Objective
Reproduce the part of the lines that opens with the line containing "You are a GUI" and runs through the end of the records, and leave the pictures out of your answer.

▽

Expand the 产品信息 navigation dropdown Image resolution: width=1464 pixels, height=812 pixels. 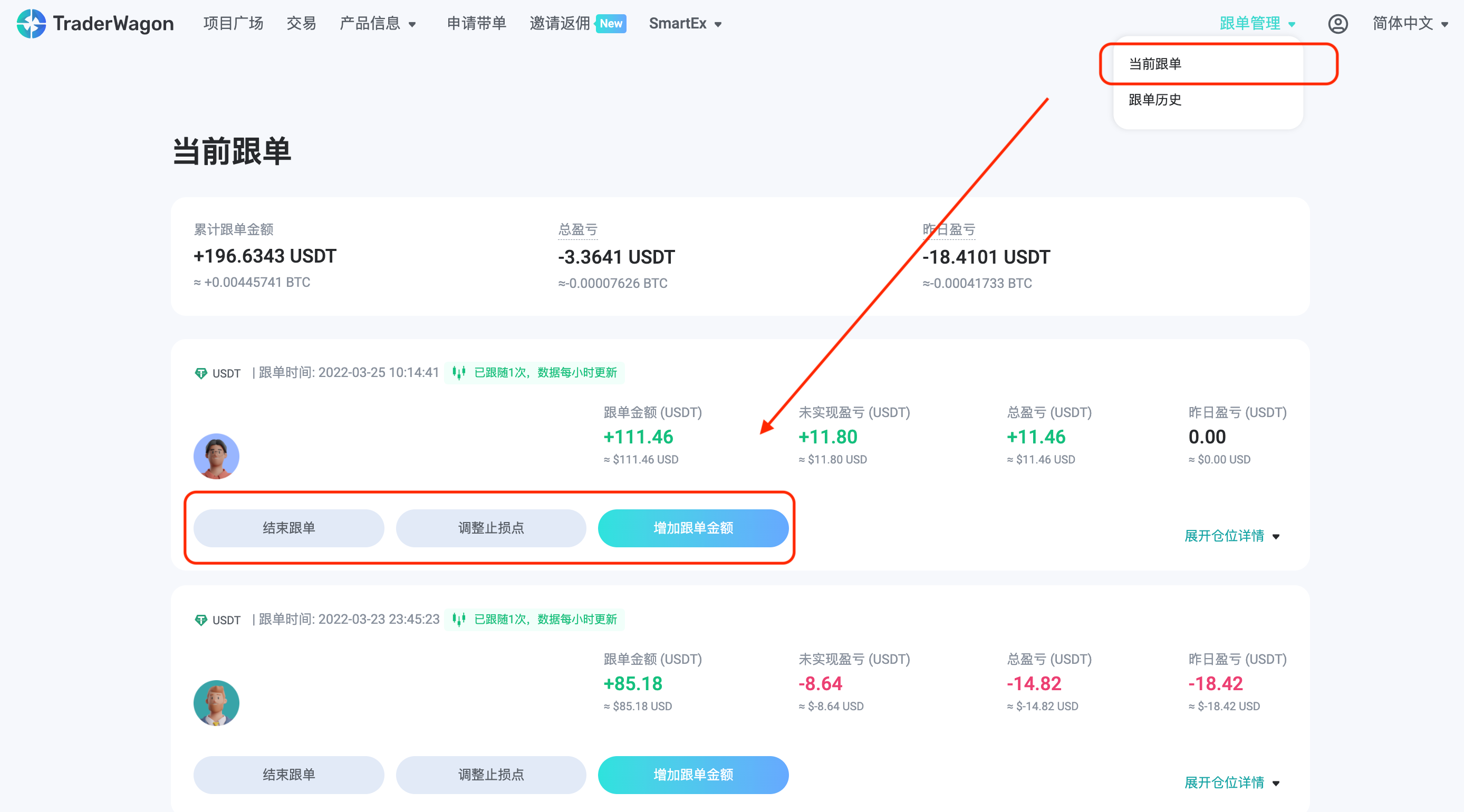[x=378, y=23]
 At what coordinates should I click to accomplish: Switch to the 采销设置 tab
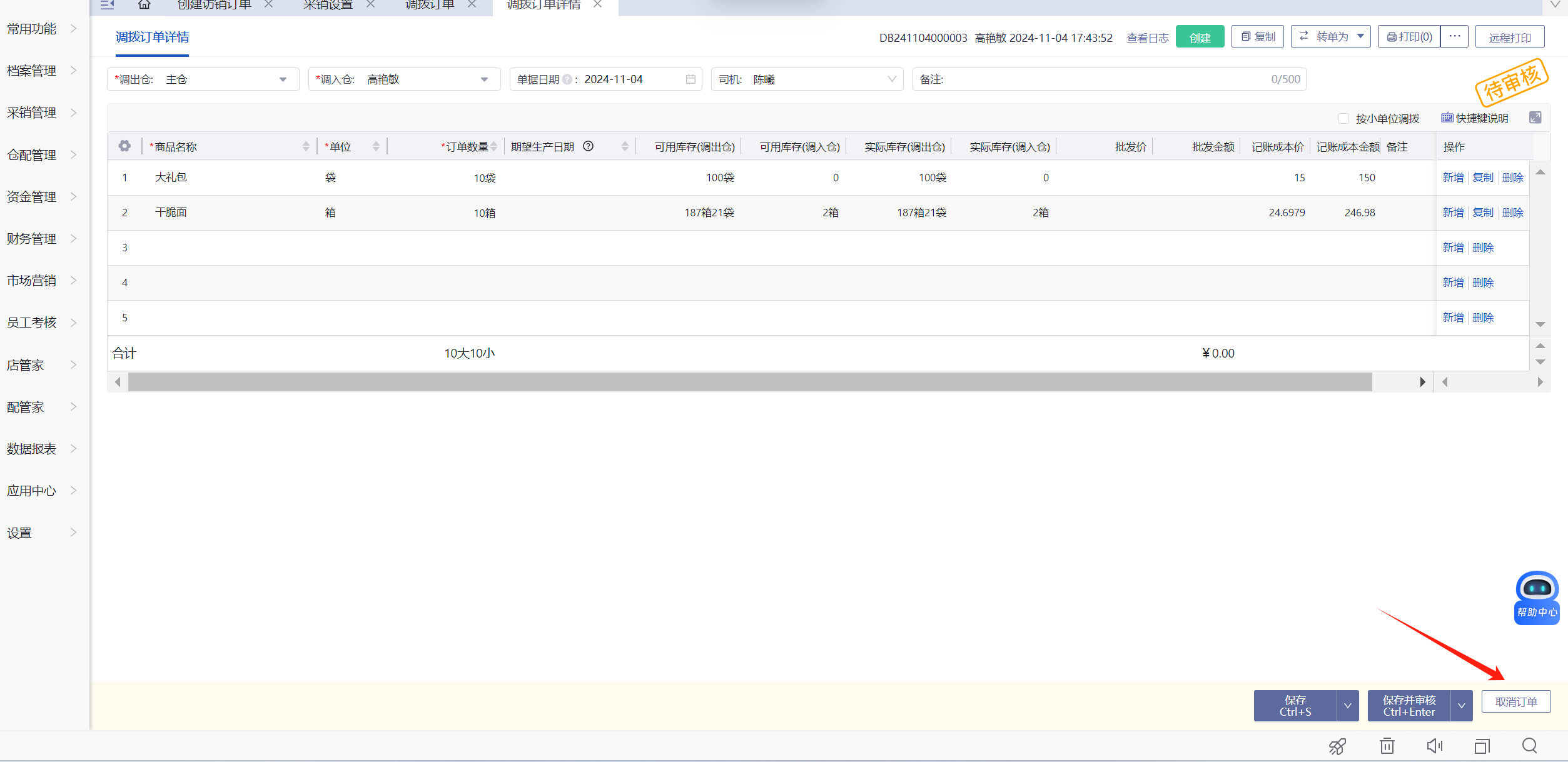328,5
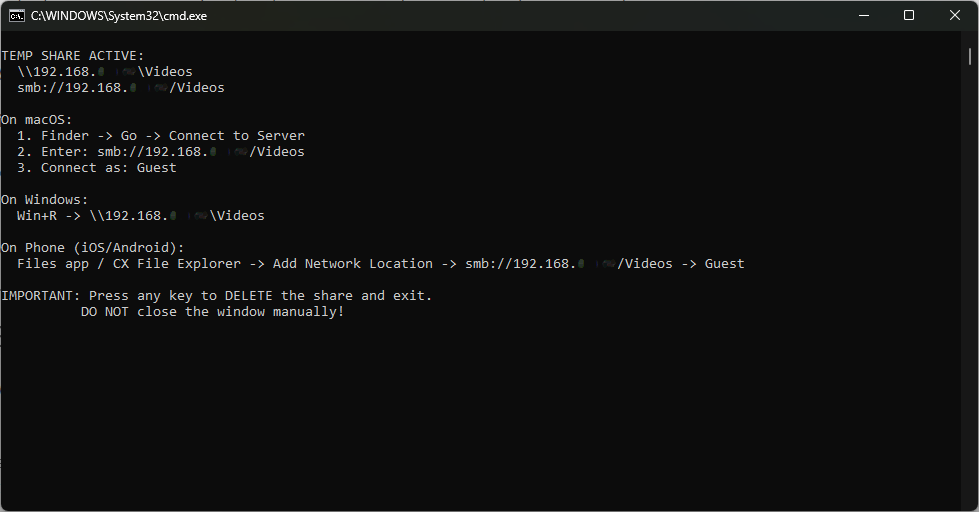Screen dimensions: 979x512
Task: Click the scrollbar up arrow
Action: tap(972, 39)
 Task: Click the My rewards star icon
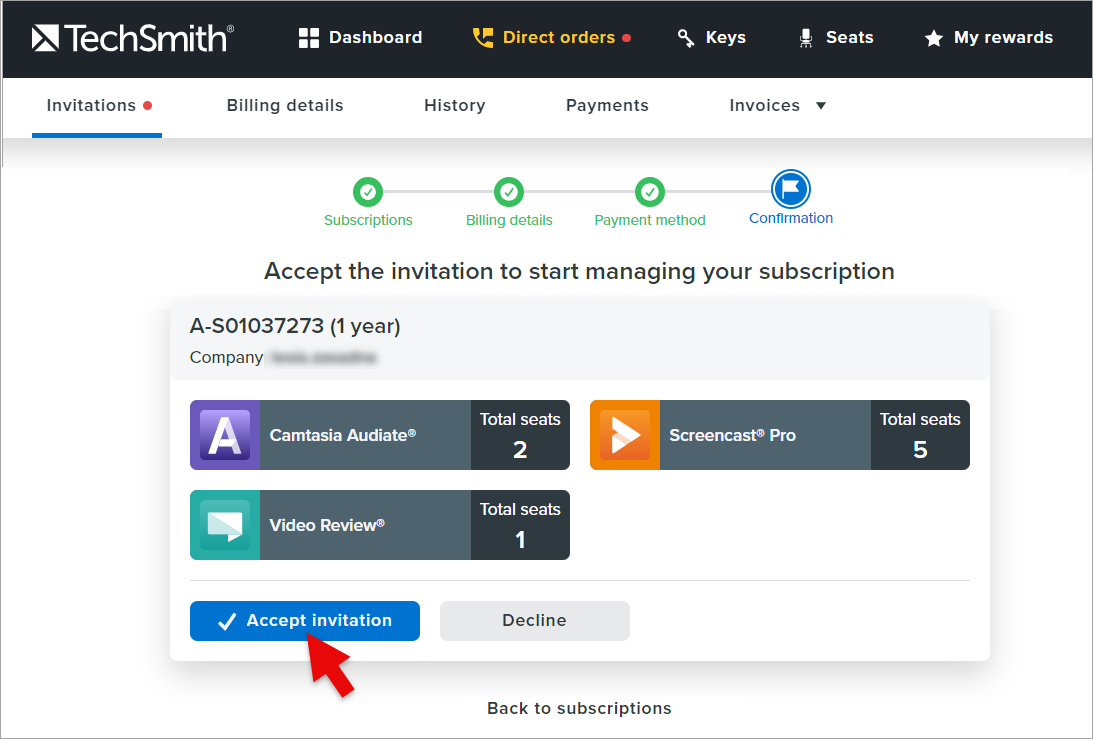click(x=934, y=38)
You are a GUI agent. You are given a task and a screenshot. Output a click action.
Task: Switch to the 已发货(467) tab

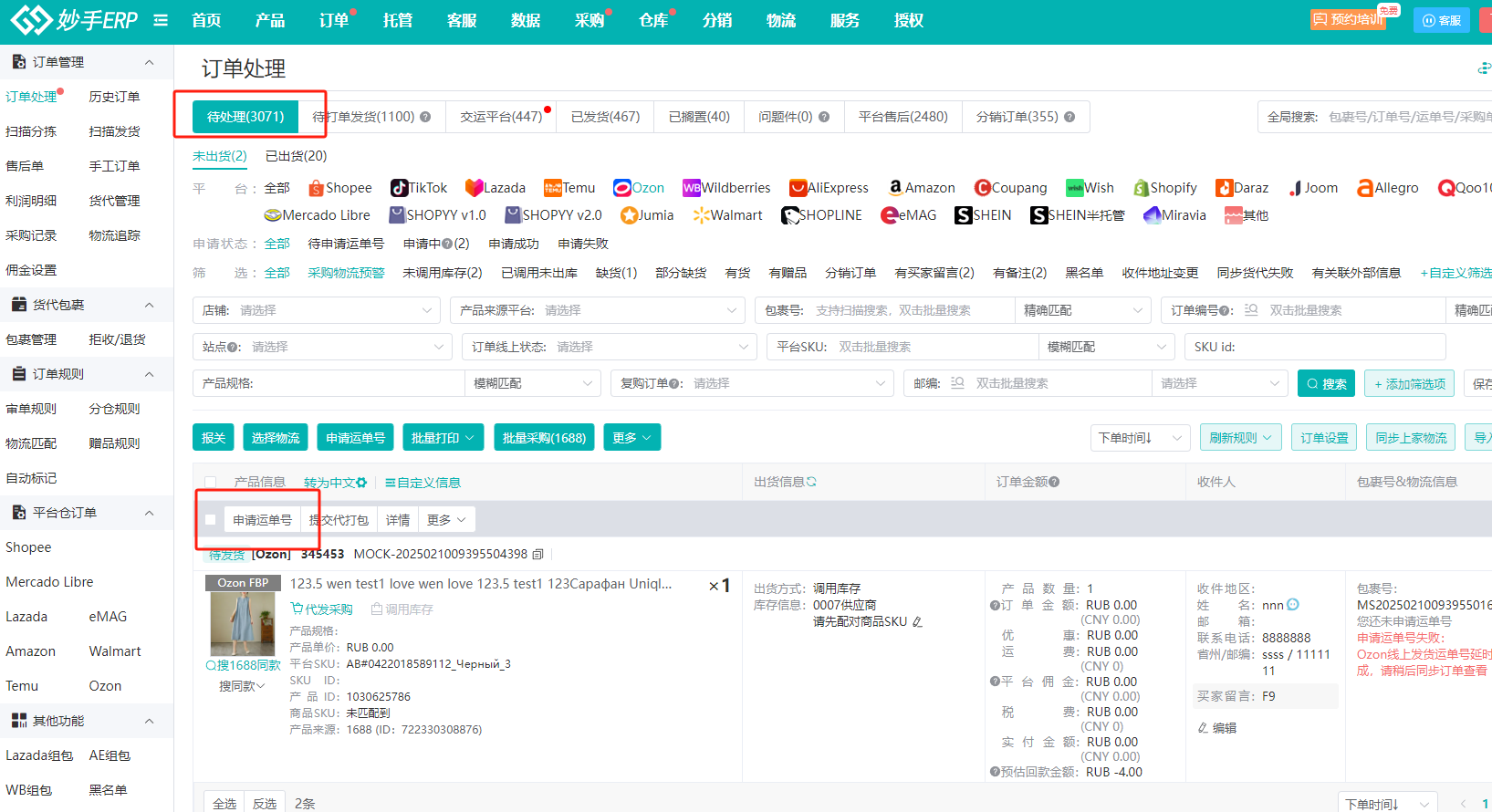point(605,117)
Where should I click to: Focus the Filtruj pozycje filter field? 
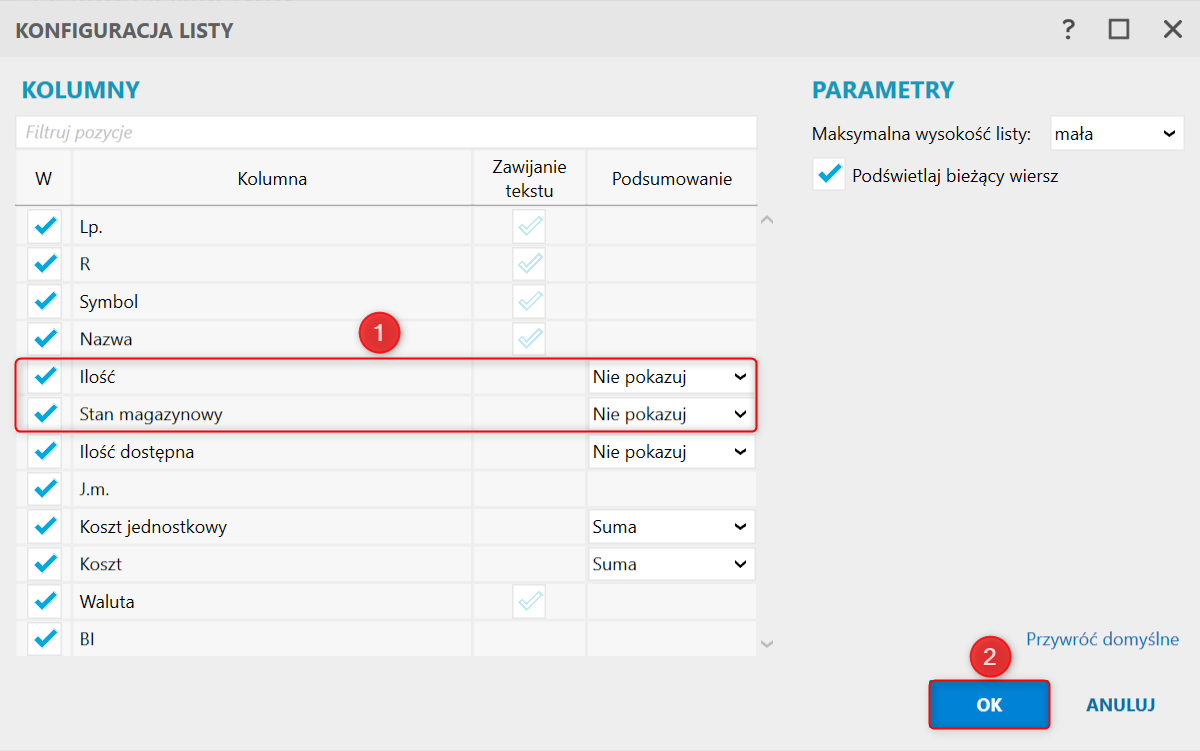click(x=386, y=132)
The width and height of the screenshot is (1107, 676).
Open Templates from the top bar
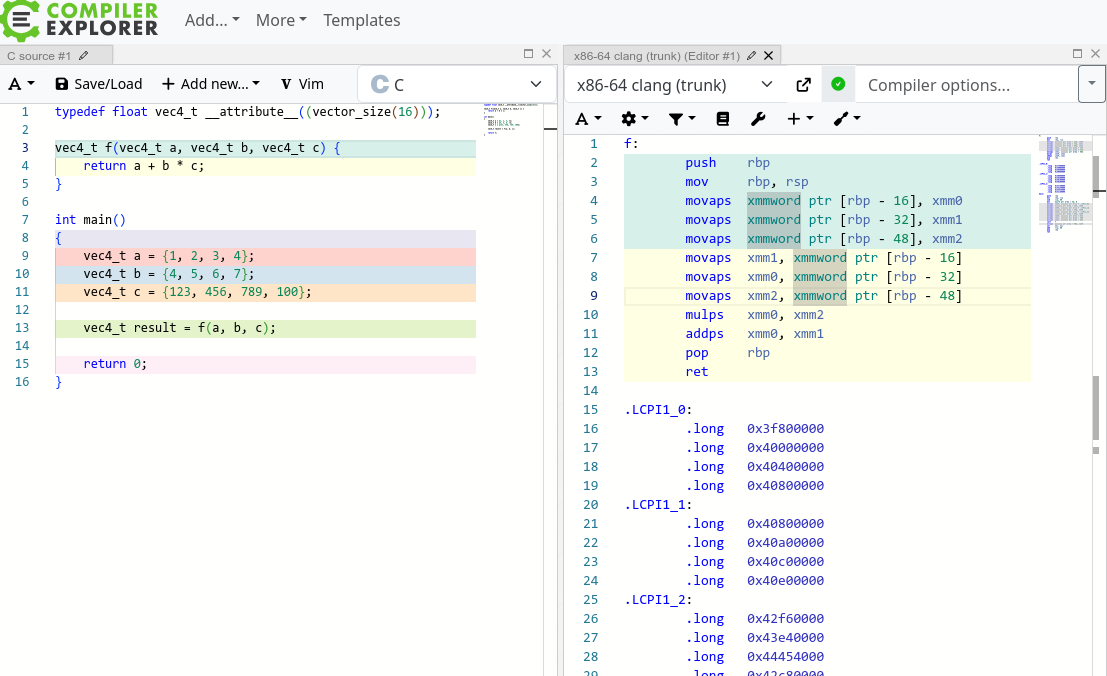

△

Solution
You are a GUI agent. You are given a task and a screenshot. Output a click action.
Task: Switch to the 已发货(467) tab

point(605,117)
Where should I click to: Focus the Filtruj pozycje filter field? 
click(x=386, y=132)
The width and height of the screenshot is (1107, 676).
Open Templates from the top bar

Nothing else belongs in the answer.